Enumerated data types


All system-defined enumerated data types and values (except JsonItemType) are supported, unless the enumerated data type belongs to an unsupported feature.


  • JsonItemType enumerated data type is unsupported.

  • Enumerated data types have predefined sets of values. Most of the PowerBuilder enumerated data types have default values. Using the default values of enumerated data types is unsupported.

Forced conversion between data types


  1. Forced conversion between string and char data type:

    • Assigning strings to char arrays

    • Assigning char arrays to strings

    • When a string literal is assigned to a char variable, the first character of the string literal is assigned to the variable.

      For example:

      char c = "xyz" //results in the character x 
      being assigned to the char variable c.
    • Special characters (such as new line, form feed, octal, hex, etc.) can be assigned to char variables using string conversion.

      For example:

      char c = "~n"
    • A char variable assigned to a string variable results in a one-character string.

    • Expressions using both strings and char arrays promote the chars to strings before evaluation.

      For example:

      char c
      if (c = "x") then
      // promotes the contents of c to a string before comparison with the string "x"
    • Using chars in PowerScript functions. All PowerScript functions that take strings also take chars, subject to the above described conversion rules.

  2. Forced conversion between numeric data types:

    • The order of precedence in PowerBuilder regarding numeric data types is supported. The following is the order of precedence from highest to lowest (based on the range of values for each data type):

      (High) Double >> Real >> Decimal >> UnsignedLong >> Long >> UnsignedInteger >> Integer (Low)

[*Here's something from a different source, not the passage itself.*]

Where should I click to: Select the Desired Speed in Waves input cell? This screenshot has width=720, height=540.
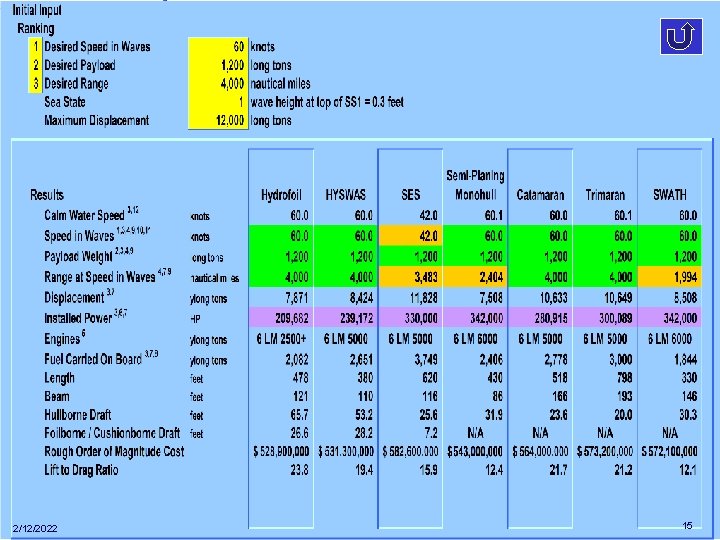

    • If operands in an expression have different data types, the value whose type has lower precedence is converted to the data type with higher precedence.

      For example:

      int x; x=2.4

      PowerScript result: the value of x is actually 2, because x is defined as an integer. PowerBuilder will cut the digit after the decimal point, then assign 2 to x.

    • Unsigned type has precedence over signed. So if one operand is signed and the other is unsigned, both are promoted to the unsigned version of the higher type. For example, if one operator is a Long and another an UnsignedInteger, both are promoted to UnsignedLong.

    • Transform other numeric data types recessive to integer or int data. A force conversion from other numeric data to int/long data will arrive at the same value in PowerScript and JavaScript.


  • In PowerBuilder, when Time data type is automatically converted into DateTime, the date is always 1900-01-01. Thus, the DataWindow always gets a value of DateTime type: Retrieve (1900-01-01 xx:xx:xx).However, if connected to a JDBC SQL Server, the default date is the current day. In other words, DataWindow gets Retrieve(today xx:xx:xx) when Time data type is automatically converted into DateTime.


When assigning a numeric number to an Any data, a forced conversion from Any to Integer may arrive at different values in PowerBuilder and on the Web. For example,

Integer li_value
any la_value = 3.5
li_value = Integer(la_value) // li_value will be 3 on the Web and 4 in PowerBuilder.